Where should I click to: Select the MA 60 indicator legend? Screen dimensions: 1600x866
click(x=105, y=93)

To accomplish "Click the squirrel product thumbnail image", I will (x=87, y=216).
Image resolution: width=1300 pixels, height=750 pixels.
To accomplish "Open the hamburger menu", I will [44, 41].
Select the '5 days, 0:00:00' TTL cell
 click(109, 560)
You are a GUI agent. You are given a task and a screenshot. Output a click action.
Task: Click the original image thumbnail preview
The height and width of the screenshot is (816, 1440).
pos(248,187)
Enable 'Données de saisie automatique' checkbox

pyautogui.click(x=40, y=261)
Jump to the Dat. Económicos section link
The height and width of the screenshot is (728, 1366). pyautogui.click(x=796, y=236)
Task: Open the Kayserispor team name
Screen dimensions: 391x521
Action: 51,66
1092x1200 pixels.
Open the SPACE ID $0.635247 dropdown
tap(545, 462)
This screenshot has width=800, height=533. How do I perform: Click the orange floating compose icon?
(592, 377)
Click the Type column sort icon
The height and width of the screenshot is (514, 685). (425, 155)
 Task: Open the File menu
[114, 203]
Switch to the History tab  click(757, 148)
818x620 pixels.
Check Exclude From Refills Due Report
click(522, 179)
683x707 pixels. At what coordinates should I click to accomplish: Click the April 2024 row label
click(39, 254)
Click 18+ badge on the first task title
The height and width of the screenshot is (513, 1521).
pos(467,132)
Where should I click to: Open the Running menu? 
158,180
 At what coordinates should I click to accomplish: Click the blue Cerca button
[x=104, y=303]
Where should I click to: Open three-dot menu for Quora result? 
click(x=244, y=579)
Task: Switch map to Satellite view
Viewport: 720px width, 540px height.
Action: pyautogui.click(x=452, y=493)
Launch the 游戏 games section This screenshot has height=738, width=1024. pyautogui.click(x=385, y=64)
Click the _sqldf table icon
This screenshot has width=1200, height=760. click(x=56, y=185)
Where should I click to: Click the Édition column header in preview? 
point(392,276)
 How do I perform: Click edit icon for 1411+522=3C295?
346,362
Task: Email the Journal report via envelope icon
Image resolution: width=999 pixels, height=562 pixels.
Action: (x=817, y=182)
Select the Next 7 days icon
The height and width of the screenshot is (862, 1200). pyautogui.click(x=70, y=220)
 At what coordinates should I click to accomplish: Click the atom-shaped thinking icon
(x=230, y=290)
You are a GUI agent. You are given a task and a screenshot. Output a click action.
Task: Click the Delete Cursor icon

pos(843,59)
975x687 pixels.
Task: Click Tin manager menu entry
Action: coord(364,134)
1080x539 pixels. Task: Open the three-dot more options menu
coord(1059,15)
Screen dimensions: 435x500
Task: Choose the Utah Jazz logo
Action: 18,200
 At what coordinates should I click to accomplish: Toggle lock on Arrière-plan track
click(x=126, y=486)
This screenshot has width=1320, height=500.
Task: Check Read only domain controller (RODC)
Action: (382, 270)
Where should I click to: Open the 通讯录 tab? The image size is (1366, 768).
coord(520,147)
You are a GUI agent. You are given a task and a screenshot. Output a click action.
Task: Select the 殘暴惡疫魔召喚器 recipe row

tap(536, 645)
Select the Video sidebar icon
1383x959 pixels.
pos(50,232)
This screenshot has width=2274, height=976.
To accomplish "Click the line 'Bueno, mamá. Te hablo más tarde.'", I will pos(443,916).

# WHAT TO WORK ON
Read the listing. Report every line that includes the word "Switch".

# RESULT FOR THIS EXERCISE
Switch to the History tab  click(757, 148)
Task: Switch map to Satellite view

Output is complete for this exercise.